Gee, who has heard a certain philosopher reasoning that way before?
Not Scwhartz, it appears! Seemingly ignorant of Pascal, when told about Blaise's Wager, Dr. Schwartz stated "Well, if it's good enough for Pascal, it's good enough for me!".
Priceless idiocy! You just can't buy stupid like that.
I decided to see what the opposition were up to, and this seems to be an example of some of the "best" available evidence for an afterlife. I'd already heard a LOT of bad things about this book, the experiments, and Dr Schwartz himself, but I figured maybe, just MAYBE some mean old skeptics were giving him an extra hard time because they felt he was some kind of threat...or something.
Boy was I wrong!
I wouldn't trust this guy to prove the existence of his own arse scientifically.
He shows the very worst characteristics for reliable testing:
1) Gullibility
2) Bias
3) Little knowledge of tried and tested experimentation methods
4) Nice, trusting personality
5) A very dodgy beard
I'll let number 5 go, but the other 4 are unforgivable for a man in his position, doing such potentially important and life-changing investigation.

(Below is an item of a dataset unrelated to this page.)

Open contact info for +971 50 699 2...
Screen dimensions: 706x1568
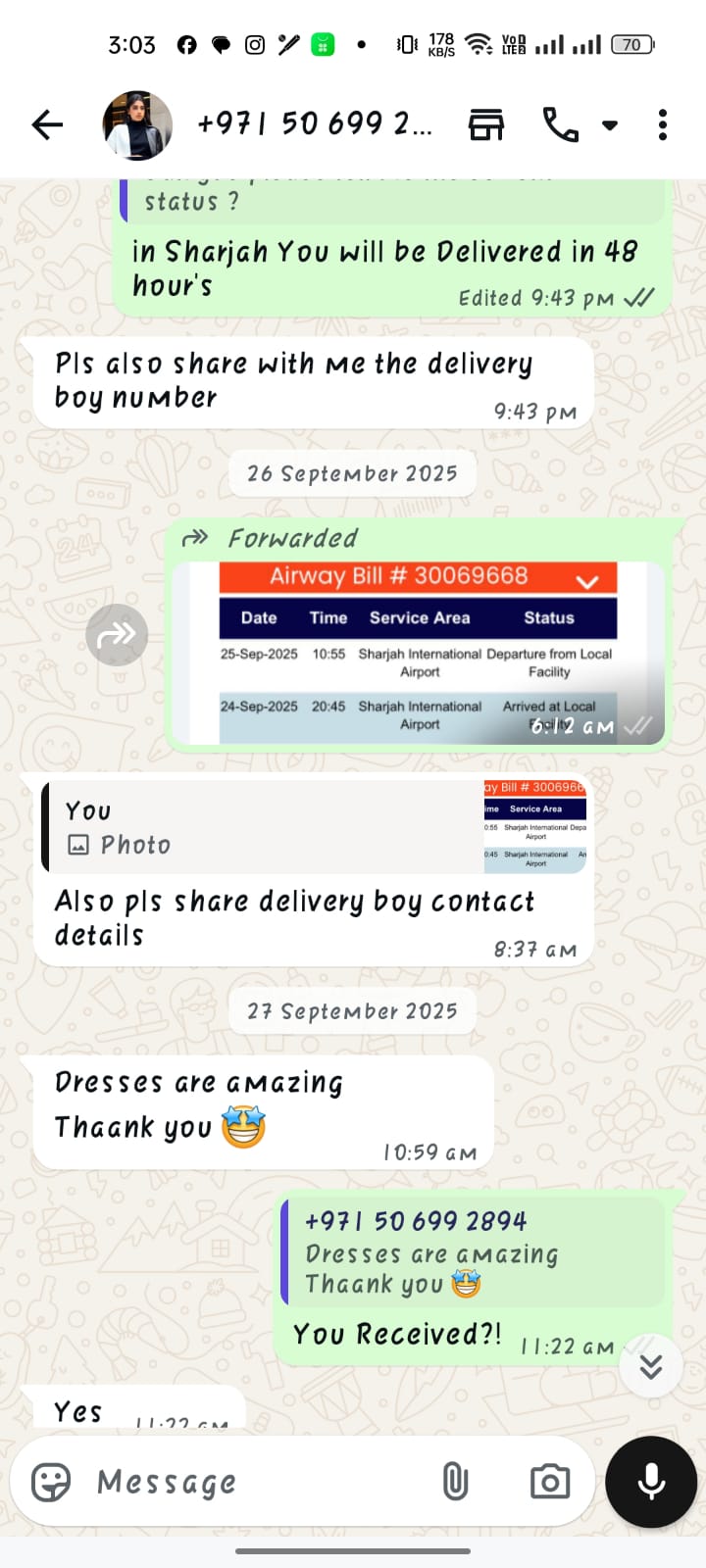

Some of his biggest gaffes are as follows:
1) He clearly decided early on that he believed in the after-life, yet refused to admit it. He would clearly act as though he was a believer, and I think this caused him to be an easy target for fraudsters.
2) Taking clear failures and somehow twisting them into successes at a later date. This guy could find a connection between 9/11 and his Grandma if he put his mind to it. Truly a genius at tenuous linking.
3) He watched the success rate of his mediums crash from 90-100% to something very close to chance as he tightened controls, yet somehow managed to find every set of results unbelievable. When he FINALLY conducted what seemed to be a tight, double-blind experiment, the results showed no evidence of survival of consciousness, yet he still found them "breathtaking" confirmation. His deceitfullness really shone through here too, because he KNEW these experiments were evidence against his claims, yet decided to give them just a couple of paragraphs mention in his book, and never gave away the fact that the test was a resounding failure.
The funniest part of the whole book came after he decided himself and Linda (his wife) were going to live their whole life as if survival of consciousness was a reality, though, reasoning that if they were wrong, they'd never know about it, but if they were right, they'd have knowledge in the afterlife that they lived their life in the right way.
Gee, who has heard a certain philosopher reasoning that way before?
Not Scwhartz, it appears! Seemingly ignorant of Pascal, when told about Blaise's Wager, Dr. Schwartz stated "Well, if it's good enough for Pascal, it's good enough for me!".
Priceless idiocy! You just can't buy stupid like that.